[INPUT FOR THIS TASK — start]
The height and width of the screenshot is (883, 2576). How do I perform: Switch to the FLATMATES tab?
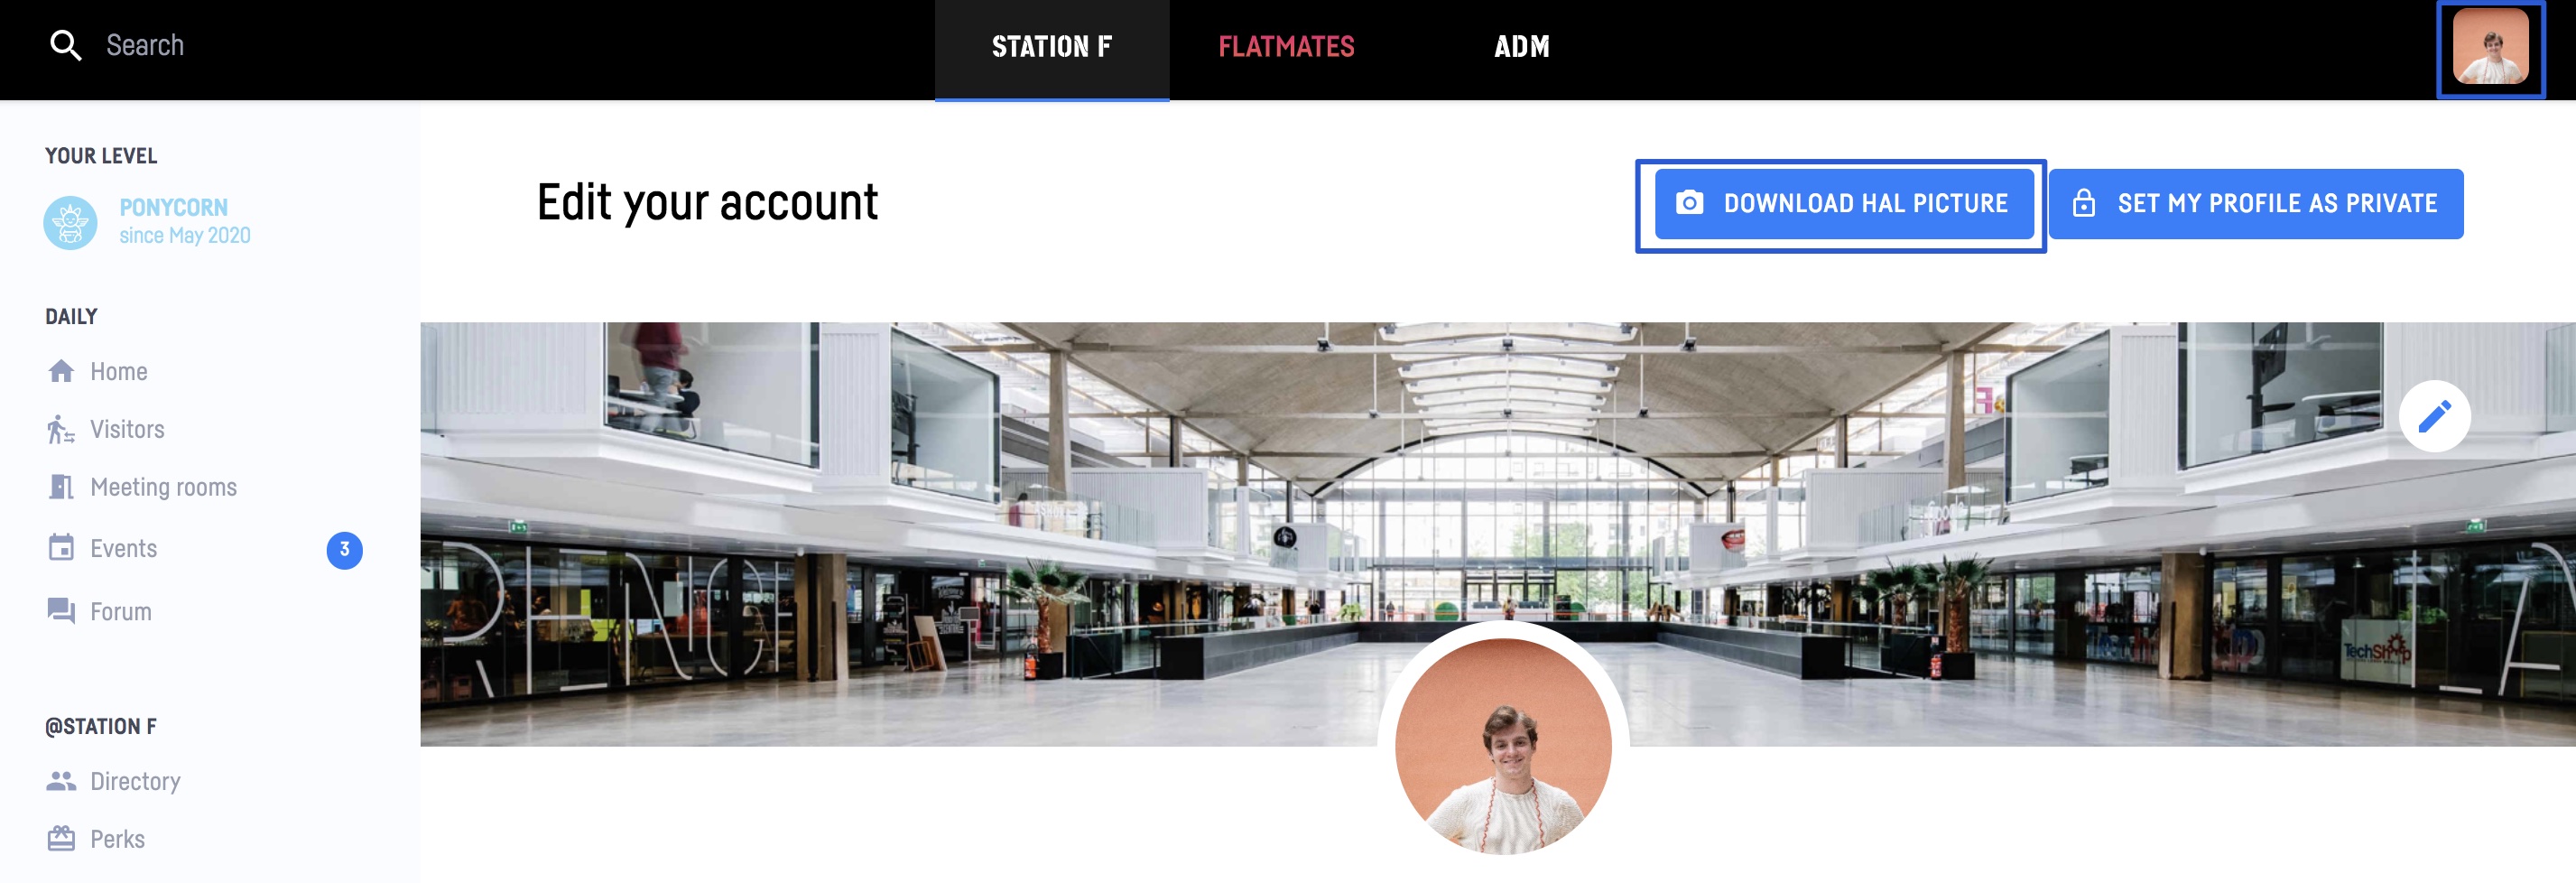click(1286, 47)
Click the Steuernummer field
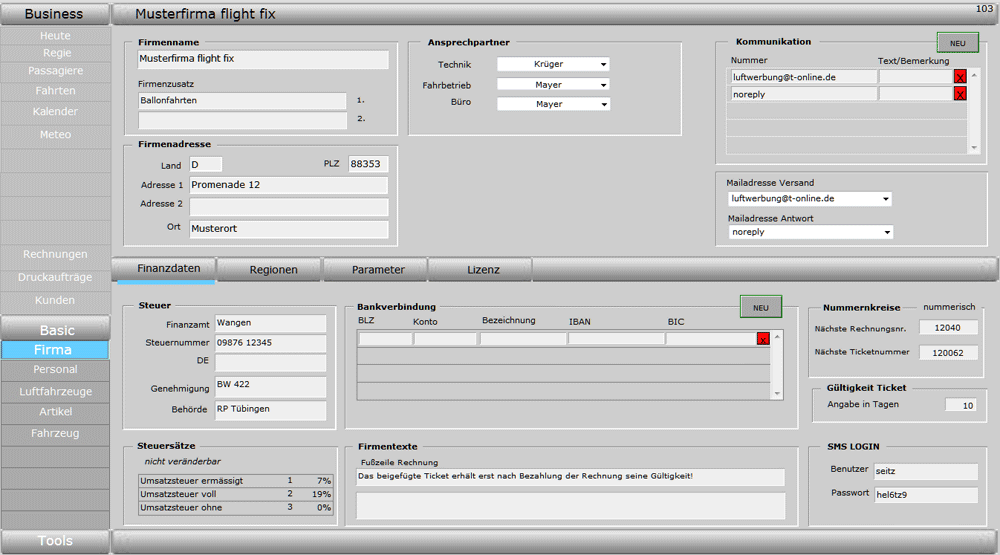1000x555 pixels. (x=270, y=343)
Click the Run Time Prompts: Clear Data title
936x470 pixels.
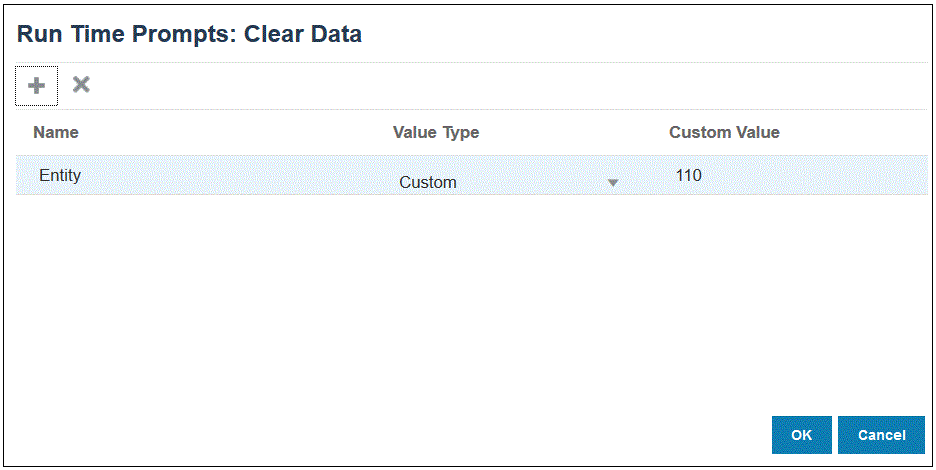(190, 34)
[INPUT FOR THIS TASK — finish]
- WHAT TO PRODUCE
I need the lines from the line holding "Click the Steuernummer field" through the end of the material, inclusive, restated word for word and without pictures.

- OUTPUT FOR THIS TASK
Click the Steuernummer field
1000x555 pixels. (x=270, y=343)
Click the Run Time Prompts: Clear Data title
936x470 pixels.
(190, 34)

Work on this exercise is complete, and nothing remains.